─── DATASET CONTENT
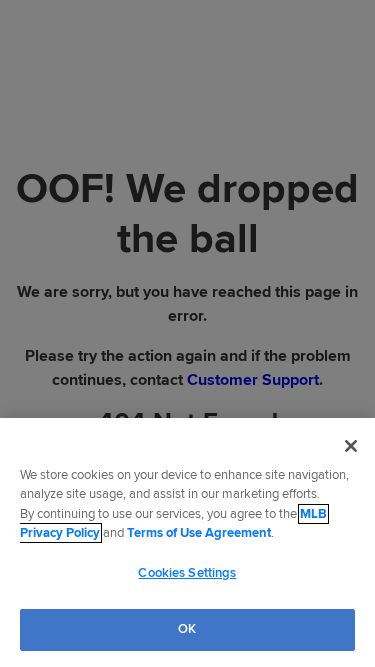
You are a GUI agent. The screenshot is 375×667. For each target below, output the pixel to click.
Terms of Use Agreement (199, 533)
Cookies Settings (187, 573)
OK (187, 629)
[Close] (351, 446)
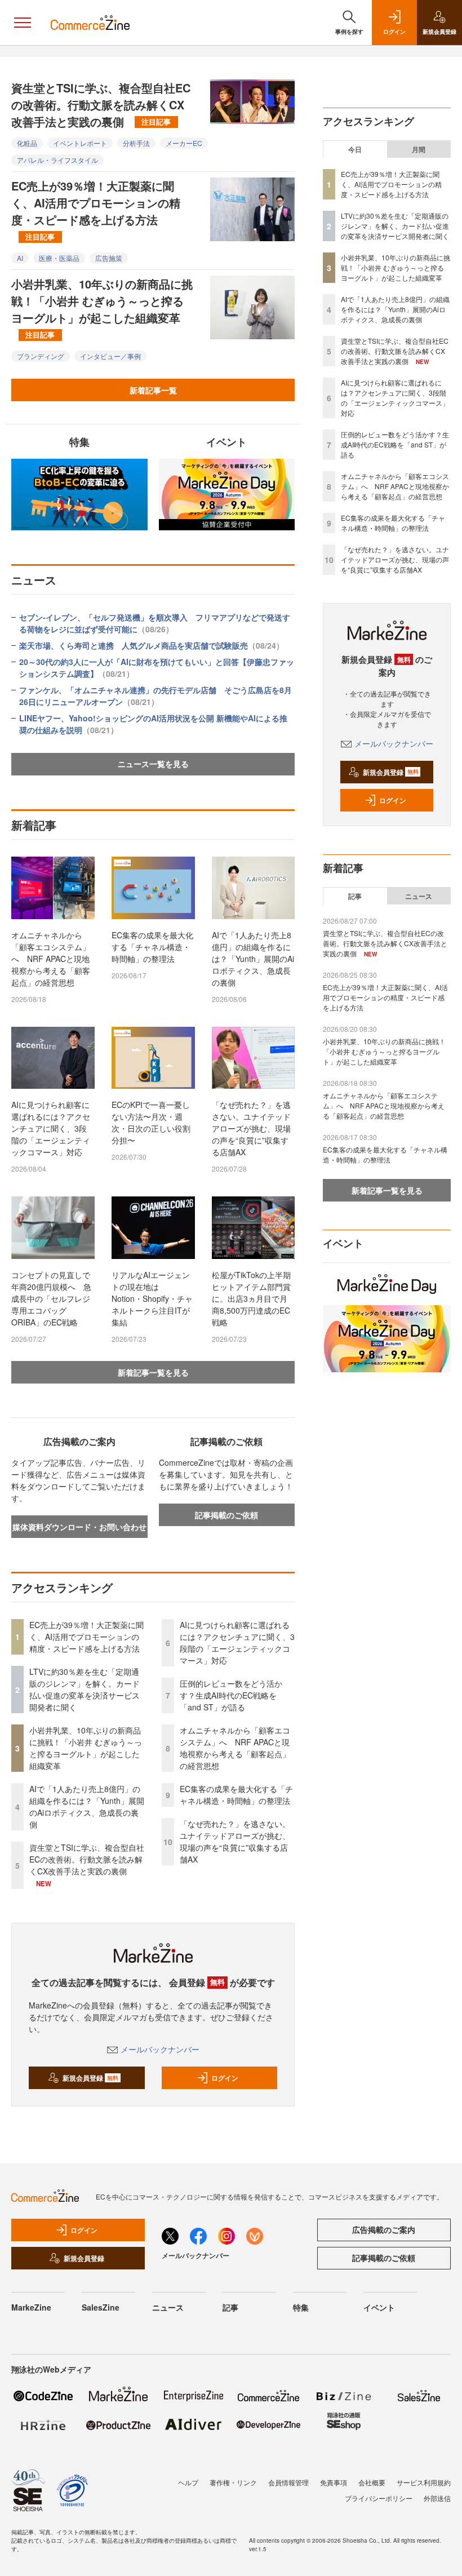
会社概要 (371, 2482)
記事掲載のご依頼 (226, 1514)
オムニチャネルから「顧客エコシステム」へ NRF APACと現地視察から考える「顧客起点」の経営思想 (50, 958)
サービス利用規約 (424, 2482)
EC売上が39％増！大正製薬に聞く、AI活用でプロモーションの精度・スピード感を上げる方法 (95, 210)
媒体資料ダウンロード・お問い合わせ (79, 1526)
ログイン (224, 2078)
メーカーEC (184, 143)
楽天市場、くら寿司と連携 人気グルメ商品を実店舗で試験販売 (151, 645)
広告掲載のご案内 (383, 2229)
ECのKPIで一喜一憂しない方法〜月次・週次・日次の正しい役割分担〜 (151, 1122)
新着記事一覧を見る (153, 1372)
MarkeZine (31, 2307)
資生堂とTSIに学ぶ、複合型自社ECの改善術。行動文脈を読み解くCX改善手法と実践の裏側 (100, 104)
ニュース (418, 896)
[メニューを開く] (22, 22)
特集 (301, 2307)
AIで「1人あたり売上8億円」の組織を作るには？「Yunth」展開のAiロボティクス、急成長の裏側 (253, 958)
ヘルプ (188, 2482)
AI (20, 258)
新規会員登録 (90, 2078)
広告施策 (108, 258)
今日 (355, 149)
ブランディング (40, 356)
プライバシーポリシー (378, 2498)
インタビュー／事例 (110, 356)
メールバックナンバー (160, 2049)
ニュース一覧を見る (153, 763)
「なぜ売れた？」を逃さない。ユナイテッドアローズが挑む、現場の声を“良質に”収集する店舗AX (251, 1128)
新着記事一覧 (153, 390)
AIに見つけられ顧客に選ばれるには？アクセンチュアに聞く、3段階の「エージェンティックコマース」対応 (50, 1128)
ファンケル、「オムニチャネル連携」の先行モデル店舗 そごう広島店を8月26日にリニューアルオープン (155, 695)
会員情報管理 (288, 2482)
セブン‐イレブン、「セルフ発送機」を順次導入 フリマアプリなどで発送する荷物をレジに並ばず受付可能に (154, 623)
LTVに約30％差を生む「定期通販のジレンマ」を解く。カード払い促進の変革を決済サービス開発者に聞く (84, 1689)
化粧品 (27, 143)
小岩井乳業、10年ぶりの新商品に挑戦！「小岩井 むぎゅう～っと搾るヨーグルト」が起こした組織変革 (102, 308)
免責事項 (333, 2482)
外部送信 (437, 2498)
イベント (379, 2307)
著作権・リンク (233, 2482)
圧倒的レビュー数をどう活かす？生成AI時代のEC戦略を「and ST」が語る (231, 1695)
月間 (418, 149)
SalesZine (100, 2307)
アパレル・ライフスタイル (57, 160)
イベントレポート (80, 143)
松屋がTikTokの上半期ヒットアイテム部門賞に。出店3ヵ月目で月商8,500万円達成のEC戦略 (251, 1298)
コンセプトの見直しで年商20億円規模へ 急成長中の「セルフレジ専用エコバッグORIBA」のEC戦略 (51, 1298)
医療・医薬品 (59, 258)
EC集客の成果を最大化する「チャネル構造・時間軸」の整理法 (152, 946)
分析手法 (136, 143)
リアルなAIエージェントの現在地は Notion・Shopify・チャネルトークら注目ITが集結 (152, 1298)
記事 (355, 896)
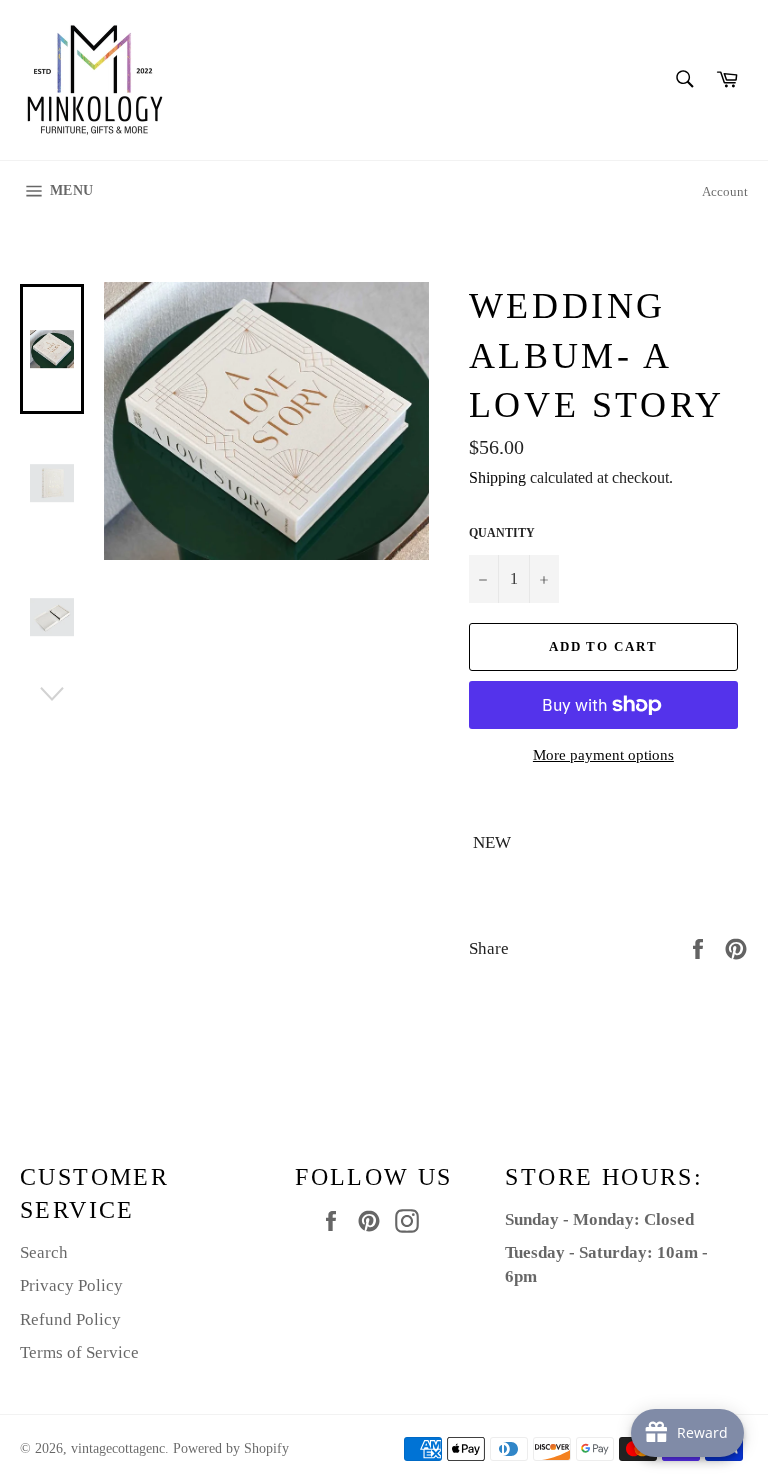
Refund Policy (70, 1319)
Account (725, 191)
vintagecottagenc (118, 1448)
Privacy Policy (71, 1285)
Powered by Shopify (231, 1448)
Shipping (497, 477)
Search (44, 1252)
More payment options (603, 755)
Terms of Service (79, 1352)
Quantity (502, 533)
──────
WORK REQUEST: Above are some records; copy exactly the lines from the one with "媒体資料ダウンロード・お問い合わせ (79, 1526)" through the one with "AIに見つけられ顧客に選ばれるには？アクセンチュアに聞く、3段階の「エージェンティックコマース」対応 (50, 1128)", both included, and no others.

ANSWER TO THIS EXERCISE:
媒体資料ダウンロード・お問い合わせ (79, 1526)
ログイン (224, 2078)
メーカーEC (184, 143)
楽天市場、くら寿司と連携 人気グルメ商品を実店舗で試験販売 (151, 645)
広告掲載のご案内 (383, 2229)
ECのKPIで一喜一憂しない方法〜月次・週次・日次の正しい役割分担〜 (151, 1122)
新着記事一覧を見る (153, 1372)
MarkeZine (31, 2307)
資生堂とTSIに学ぶ、複合型自社ECの改善術。行動文脈を読み解くCX改善手法と実践の裏側 (100, 104)
ニュース (418, 896)
[メニューを開く] (22, 22)
特集 (301, 2307)
AIで「1人あたり売上8億円」の組織を作るには？「Yunth」展開のAiロボティクス、急成長の裏側 (253, 958)
ヘルプ (188, 2482)
AI (20, 258)
新規会員登録 (90, 2078)
広告施策 (108, 258)
今日 (355, 149)
ブランディング (40, 356)
プライバシーポリシー (378, 2498)
インタビュー／事例 (110, 356)
メールバックナンバー (160, 2049)
ニュース一覧を見る (153, 763)
「なぜ売れた？」を逃さない。ユナイテッドアローズが挑む、現場の声を“良質に”収集する店舗AX (251, 1128)
新着記事一覧 (153, 390)
AIに見つけられ顧客に選ばれるには？アクセンチュアに聞く、3段階の「エージェンティックコマース」対応 (50, 1128)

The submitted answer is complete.